Les succès de la poésie dans la macaronée étoient fort propres à encourager la prose ; elle y fit des merveilles, car indépendamment de l’anti-chopinus d’Antoine Hotman, et de quelques autres productions du même genre dont un habile emploi du style macaronique détermina la vogue, à cette époque vraiment littéraire qui ne se renouvellera plus, ne devons-nous pas à cette heureuse application de la langue capricieuse d’Odaxius ou d’Arione, les Epistolæ obscurorum vivorum, auxquelles nous devons probablement Rabelais et Pascal ? Dieu me pardonne d’avoir rapproché pour une seule fois deux génies si égaux et pourtant si divers ! Se souvient-on d’ailleurs des Epistolæ obscurorum vivorum, livre contemporain d’Érasme, et qui étoit fait pour le rendre jaloux ? Nulle part la mauvaise logique et la latinité pédantesque des scholastiques n’ont été parodiées avec plus de verve et de finesse, nulle part l’insidieuse et accablante ironie n’a été enveloppée de formes plus badines et plus populaires, si ce n’est toutefois dans l’Epistola Benedicti Passavantii ad Petrum Lizetum, qui est une macaronée pure, et que bien des gens aimeroient mieux avoir faite que toutes les lettres de Balzac. Celle-ci se réduit à ce petit nombre de pages dont se compose ce que nous appelons maintenant un pamphlet, mais c’est le diamant des pamphlets, et quoique les questions dont il traite, sur un ton à la vérité fort grotesque, nous soient devenues tout-à-fait étrangères, depuis qu’elles ont fait place à des questions qui ne leur redoivent rien en absurdité, le seizième siècle ne nous a pas laissé un ouvrage plus amusant à relire. Aussi est-il de Théodore de Bèze, c’est-à-dire de main de maître.

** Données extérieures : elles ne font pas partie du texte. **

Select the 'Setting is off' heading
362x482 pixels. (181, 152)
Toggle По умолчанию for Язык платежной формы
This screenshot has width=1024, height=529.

C’est s’arrêter bien long-temps, dira-t-on, sur les monuments d’une langue dont les savants mêmes ne s’occupent plus, et qu’on n’a jamais parlée. J’y souscris, mais sans abdiquer la conviction où je suis qu’elle attend un meilleur chapitre dans l’histoire des lettres modernes. Il ne faut pas trop mépriser la langue macaronique. Je crois avoir démontré une autre fois que les hommes ne sont plus capables d’en faire d’autres ; et même à l’instant où j’écris, il se forme à la face du monde une langue macaronique admise dans l’usage de vingt peuples différents, qui avant trois ou quatre siècles peut-être fera raison de notre prétendue universalité : la Langue Franque.